Why is commercial finance beneficial?
If you have been turned away by a traditional lender, commercial finance could be your only option. If you have reached a point where growth is imminent, or you are in trouble with cash flow, commercial finance can provide you with that additional funding.
Commercial finance is also often cheaper than traditional financing methods. With so many different varieties, you are not always stuck paying the same high-interest rates a bank would have to offer. Because of the options available, you can have a package tailored to your business needs and circumstances. For example, some commercial finance lenders will class products, work in progress and raw materials as assets for security.
Essentially commercial finance is beneficial because it gives you the option to be flexible when you’re in need of additional funding.
Types of commercial finance
There are few key types of assets finance; however, each of those will have variations available as they do not stick to a strict method.
- Asset Finance – Asset finance gives you the option of spreading the costs of gaining a new asset, gradually over time. The assets themselves form the security for the lender, with the cost then spread over the potential lifespan of the item. This gives you a level of stability, while also giving you the option of obtaining the latest equipment in your industry.
- Hire Purchase – Hire purchase falls under the bracket of asset finance. The agreement involves paying an initial deposit, then repaying the remainder of the debt over installments, yet always retaining control of the asset.

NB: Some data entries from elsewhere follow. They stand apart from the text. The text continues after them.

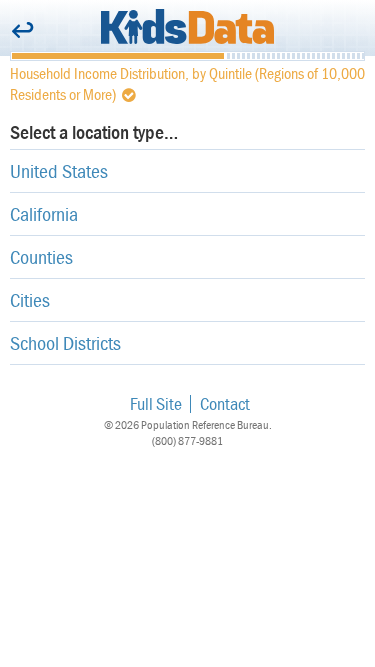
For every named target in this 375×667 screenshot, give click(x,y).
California (44, 213)
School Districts (65, 342)
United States (59, 170)
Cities (30, 299)
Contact (225, 403)
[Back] (22, 31)
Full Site (156, 403)
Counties (41, 256)
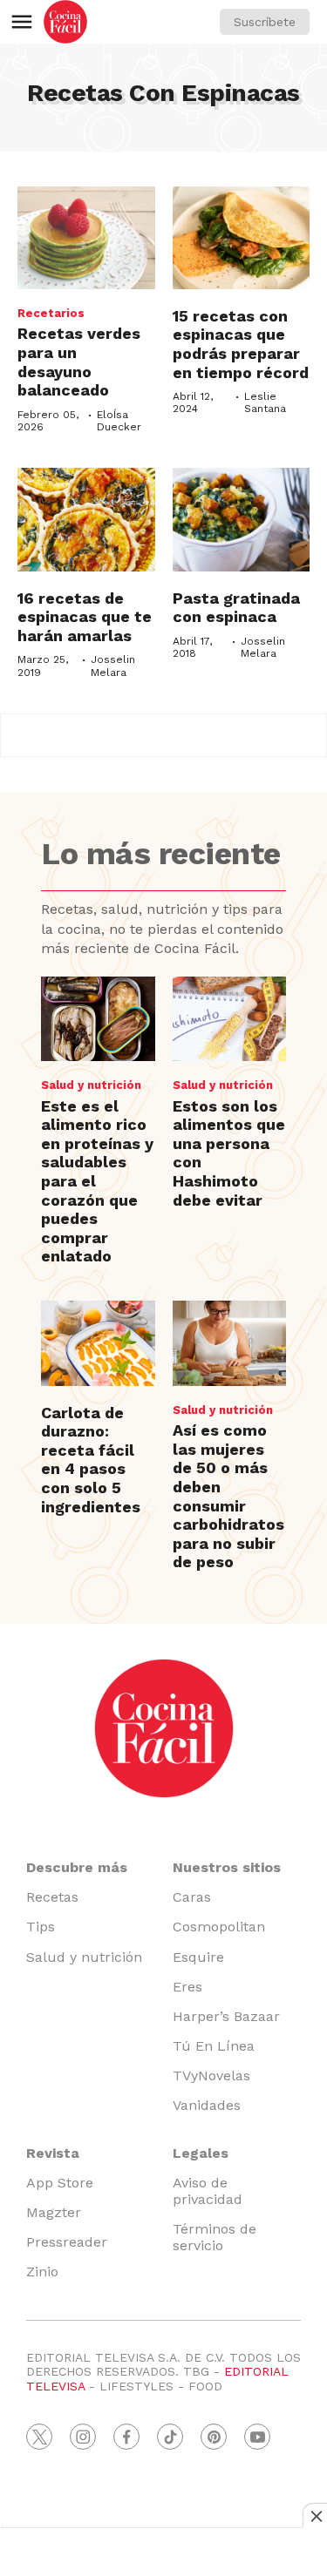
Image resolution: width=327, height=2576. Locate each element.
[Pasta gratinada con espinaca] (241, 519)
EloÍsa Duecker (119, 421)
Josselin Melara (113, 665)
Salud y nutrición (91, 1085)
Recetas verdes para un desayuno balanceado (78, 361)
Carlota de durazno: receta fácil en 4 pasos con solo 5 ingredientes (90, 1459)
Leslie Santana (265, 402)
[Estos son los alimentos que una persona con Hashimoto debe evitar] (229, 1019)
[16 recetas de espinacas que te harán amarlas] (86, 519)
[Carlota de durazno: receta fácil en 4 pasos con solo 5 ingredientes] (97, 1343)
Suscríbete (265, 22)
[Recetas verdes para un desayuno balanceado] (86, 237)
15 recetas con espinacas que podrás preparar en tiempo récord (241, 344)
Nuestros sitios (227, 1867)
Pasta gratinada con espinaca (236, 607)
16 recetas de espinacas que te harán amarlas (84, 617)
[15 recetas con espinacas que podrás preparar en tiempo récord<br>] (241, 237)
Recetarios (51, 313)
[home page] (65, 22)
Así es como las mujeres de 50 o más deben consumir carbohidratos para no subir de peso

- Leasing – This is very similar to hire purchase, but it has some key differences. Its process works in almost an identical manner, first paying a deposit, then paying in instalments. However, the big difference is at the end where you have a few different options available. Return the asset to the leasing company, upgrade the item, renegotiate a new lease, or make a one-off payment and permanently own the asset.
- Refinancing – If cash flow is holding you back, refinancing is an option for releasing a cash injection to the business. A lender will use your assets as security to give you a loan, based upon the value of your assets. You are then able to repay those loans over time, while still being able to use the equipment.
These are the very basic commercial finance option which you have available, but there can be alterations to each of these, with security against all kinds of assets from livestock to machinery.
Invoice finance is a very particular type of commercial finance and is only available for B2B businesses. This is effectively using your unpaid invoices as security. A factoring company will give you an advance on your outstanding invoices, typically up to 90%. The lender would then go out and collect your invoices, taking what they are owed along with their fees, before returning you with the change.
There are several different types of invoice finance, such as invoice discounting, invoice factoring and spot factoring. Although they are all very similar, the costs involved with each type of invoice finance have distinct differences to suit certain scenarios.
Commercial finance can be a very valuable tool for businesses that are struggling, or those looking for further growth. Commercial finance brokers work in pretty much exactly the same way as mortgage brokers and can provide valuable assistance in getting the correct agreement. The most important thing is finding the right deal to suit your business and industry.